═══ Source passage

Crime Novelist Claims Jane Austen Died of ‘Arsenic Poisoning’
Nearly 200 years after Jane Austen‘s untimely death, crime novelist Lindsay Ashford has come up with a new explanation: arsenic poisoning.
Austen, the English author of such classic novels as “Pride and Prejudice” and “Sense and Sensibility,” died in 1817 at age 41. Her death has been attributed to everything from cancer to Addison’s disease.
But Ashford, who moved to Austen’s village of Chawton three years ago and started writing her new crime novel in the former home of Austen’s brother, stumbled across another possibility — that Austen died of arsenic poisoning.
While reading Austen’s correspondence, Ashford came across a line the novelist wrote just a few months before she died: “I am considerably better now and am recovering my looks a little, which have been bad enough, black and white and every wrong colour.”
Familiar with poisons from researching her crime novels, Ashford recognized that Austen’s symptoms could be attributed to arsenic poisoning, which can turn patches of skin brown or black while other areas go white.

══════
═══ Records shown

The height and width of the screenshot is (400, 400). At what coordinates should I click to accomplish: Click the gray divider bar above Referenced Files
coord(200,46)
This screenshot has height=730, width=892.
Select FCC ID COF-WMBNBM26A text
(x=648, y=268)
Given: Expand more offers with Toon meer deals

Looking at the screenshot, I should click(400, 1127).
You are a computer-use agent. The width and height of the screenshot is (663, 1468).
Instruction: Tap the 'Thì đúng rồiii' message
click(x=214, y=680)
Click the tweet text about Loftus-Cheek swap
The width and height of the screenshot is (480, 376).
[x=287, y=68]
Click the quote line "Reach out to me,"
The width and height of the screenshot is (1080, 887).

══════

■ **Required actions**:
- 1) In the article on Jane Austen's death, what year did Austen die, and at what age?
- 2) Continue the article on Jane Austen's death from where it stops.
The entries play no part here and can be set aside.

■ **Results for the exercise**:
- 1) She died in 1817 at age 41.

- 2)
Ashford then met with the former president of the Jane Austen Society of North America, who told her that the lock of Austen’s hair bought at auction in 1948 had tested positive for arsenic.
The crime novelist told The Guardian newspaper that it’s highly likely Austen was given medicines containing arsenic, as was common then.
“As a crime writer I’ve done a lot of research into arsenic, and I think it was just a bit of serendipity, that someone like me came to look at her letters with a very different eye to the eye most people cast on Jane Austen. It’s just luck I have this knowledge, which most Austen academics wouldn’t,” Ashford said.
And like a good crime novelist, Ashford thinks it’s quite possible that Austen was murdered, not just medicated, with arsenic, as she speculates in her new novel, “The Mysterious Death of Miss Austen.”
“I don’t think murder is out of the question,” she said. “Having delved into her family background, there was a lot going on that has never been revealed and there could have been a motive for murder.”
“In the early 19th century a lot of people were getting away with murder with arsenic as a weapon, because it wasn’t until the Marsh test was developed in 1836 that human remains could be analysed for the presence of arsenic,” Ashford added.